Include self ASR output


My name is Claudia. I am testing ELAN as a tool to annotate Automatic Speech Recognition output in Dutch. I have the audio files and the automatic orthographic transcriptions of such files. I would like to use ELAN in order to annotate such transcriptions to a better lexical form.
I read the documentation but I can not find a way to include such automatic transcriptions on the system and work over them. Is it possible to do so?
If it is, is it possible to also align the transcription with the audio signal using the system?
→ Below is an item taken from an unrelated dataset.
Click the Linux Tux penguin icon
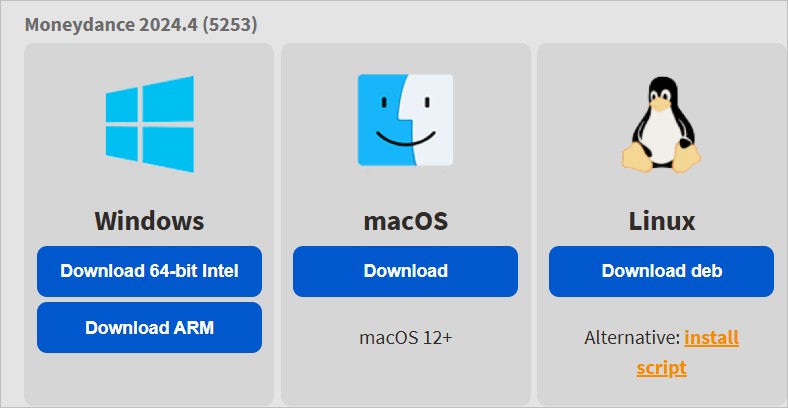 661,122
Right now I only have a txt file with the text but no punctuation or alignment is provided.

Thanks in advance!


If there is no alignment information in the ASR output, you can try one of the forced alignment recognizers that are integrated in ELAN.
In the Recognizer tab (in the right top area of the window) there are two recognizers you can try:

  • the Text-to-Speech alignment supports Dutch (not sure if it works well if there is no punctuation)
  • the BAS WebMAUS basic recognizer also supports (several variants of) Dutch

In both cases the files (the audio and the text) are uploaded to a web service, so it would be best to try them with a few short recordings.

It would probably be better if the ASR system could be configured to also output time alignment information, if that is an option.
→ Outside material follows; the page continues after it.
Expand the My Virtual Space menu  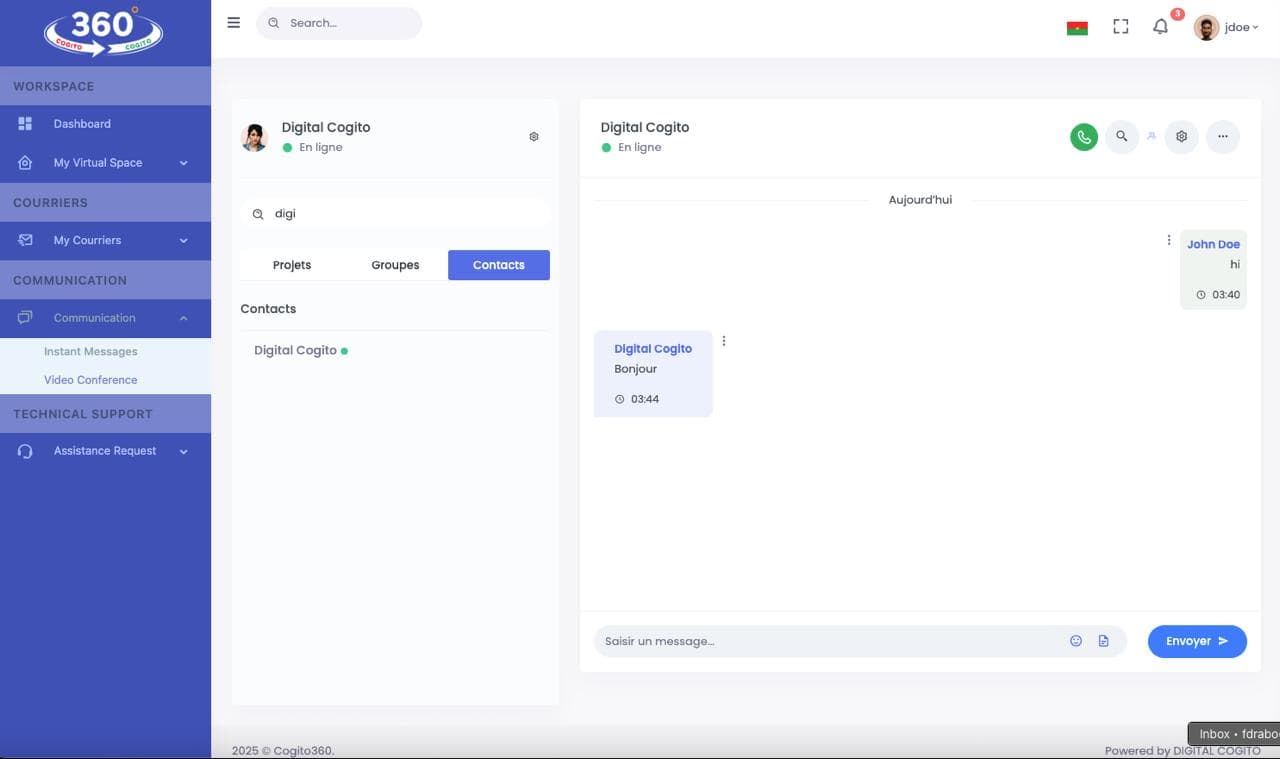(97, 162)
Thanks a lot for your reply. I will check it out.


Hi hasloe

I just tried the recognizers and I get an error inside the recognizer (see image). Do you have an idea why?

Hi Claudia,

I’m afraid I have an idea of what’s wrong, after your report and after trying it myself. Most recognizers are developed as extensions/plug-ins, they aren’t an integral part of ELAN. I think that the recognizer can’t find an executable it needs to run (namely the java executable. This is nowadays more likely then it used to be, but I see that this is something we have to fix for a future version.
Can you try the other one, WebMAUS, or did you already do that (I would assume that one will work). If that one also stops with an error, I can give you some directions on how to get the first one to work (by editing a configuration file, it’s a bit nasty).
Sorry for the inconvenience…


Yes I also tried WebMAUS and I get the same error.
Is it possible to use a CSV file containing beginning and end times of a phrase to set a tier and work on the transcriptions?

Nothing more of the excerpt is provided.